* **Задания**
1) Переведите на английский язык следующее предложение из рецензии на книгу Александра Лыскова: «У баррикад стояло несколько кроватей с пружинными сетками».
2) Скопируйте из рецензии на книгу Александра Лыскова отрывок, который начинается со слов «Встречи с прошлым…» и заканчивается словами «исправлен и дополнен.».
───── Исходный текст ─────
Страница 36 из 41
Георгий Судовцев АПОСТРОФ
Александр ЛЫСКОВ. Клочки (по дневникам 1994 года). — М.: Синица, 2008, 172 с., 1000 экз.
Встречи с прошлым… Расставания с прошлым… В своей новой книге Александр Лысков снова возвращается к лицам и событиям 1993-1994 годов, к закрытию газеты "День" и становлению газеты "Завтра" (реальные названия, а также фамилии персонажей в тексте изменены, но узнаваемы — впрочем, иных уж нет, а те — далече). В 1998 году под названием "Вольная птица" первый вариант этой повести был опубликован в журнале "Север". И вот — почему-то снова стал нужен автору, вынут из архива, исправлен и дополнен.
"Под стенами Белого дома я оказался среди голи московской, работяг, мелкого служилого люда — по сути, в той же провинции: вологодской, тамбовской, архангельской. Эй, Москва моя любимая, где ты? Всё разрушено, загажено.
У баррикад стояло несколько кроватей с пружинными сетками. Вместо матрацев на них толстым слоем лежали номера "ЛЕФа".
Камни-булыжники и обломки асфальта складывались в пирамидки вдоль "линии обороны". Воинство готово было к битве и нетерпеливо выкрикивало хором, как на матче: "Гуц-ков! Гуц-ков!"
На балкон, чем-то напоминающий мавзолейный, выскакивали проворные порученцы главного путчиста для успокоения и обещаний.
───── Исходные материалы ─────
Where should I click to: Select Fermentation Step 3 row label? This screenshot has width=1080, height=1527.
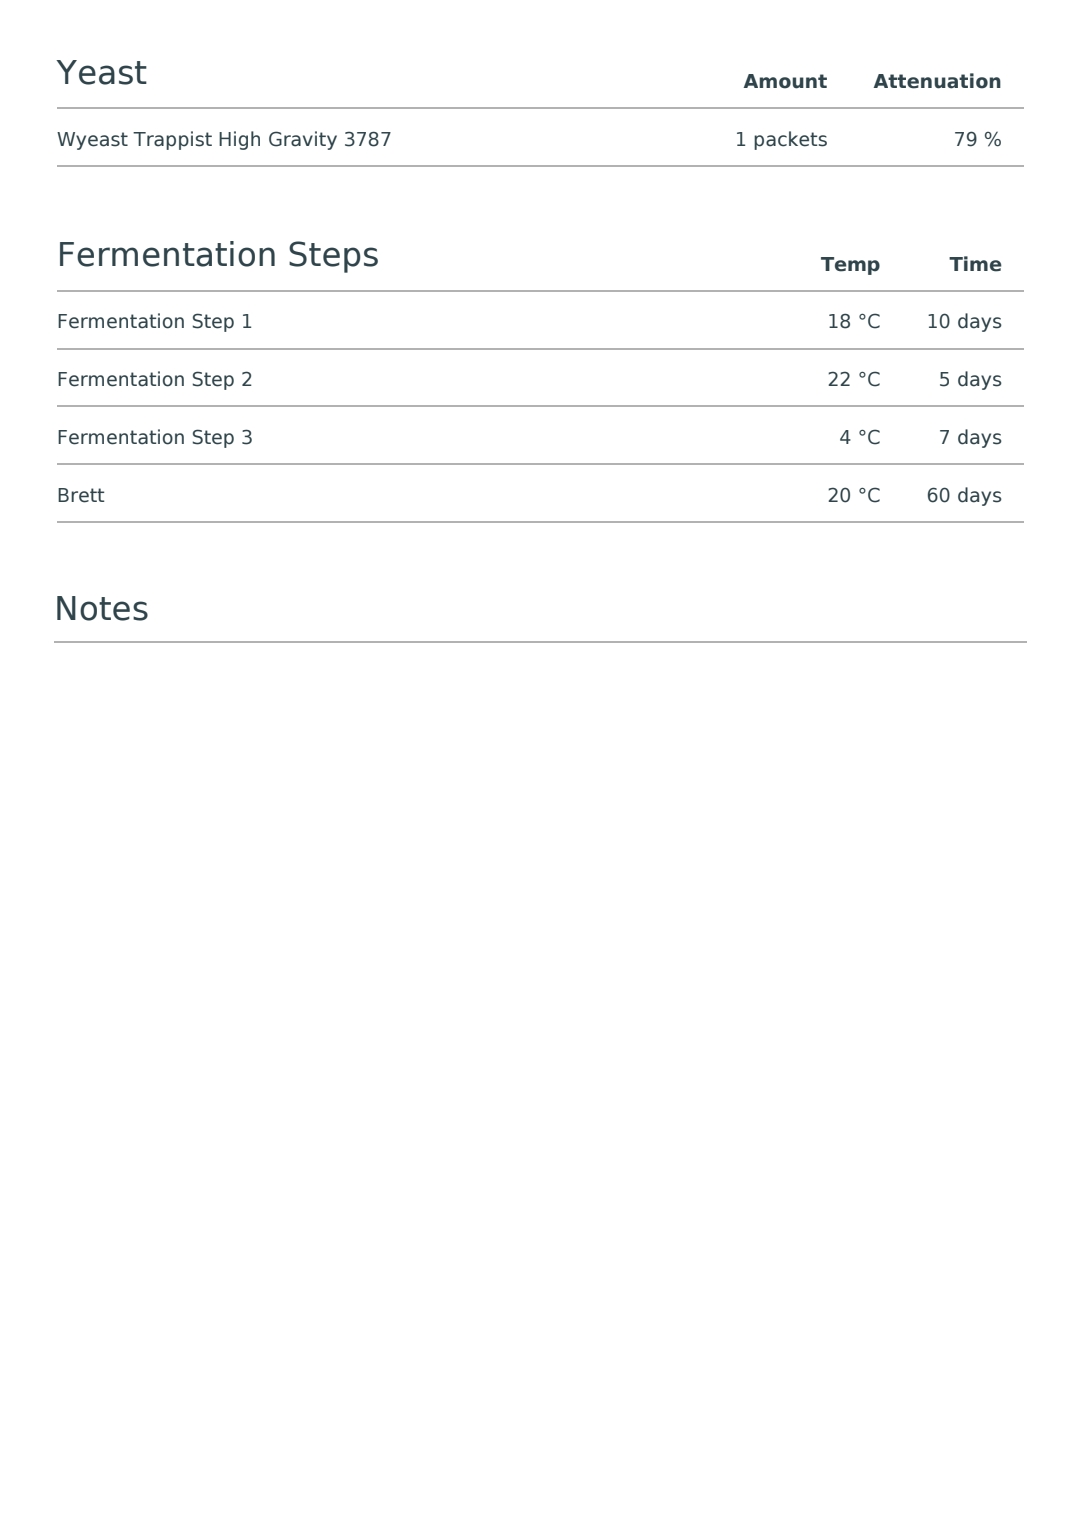tap(155, 438)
─────
* **Ответы**
1) Several beds with spring mesh bases stood by the barricades.

2)
Встречи с прошлым… Расставания с прошлым… В своей новой книге Александр Лысков снова возвращается к лицам и событиям 1993-1994 годов, к закрытию газеты "День" и становлению газеты "Завтра" (реальные названия, а также фамилии персонажей в тексте изменены, но узнаваемы — впрочем, иных уж нет, а те — далече). В 1998 году под названием "Вольная птица" первый вариант этой повести был опубликован в журнале "Север". И вот — почему-то снова стал нужен автору, вынут из архива, исправлен и дополнен.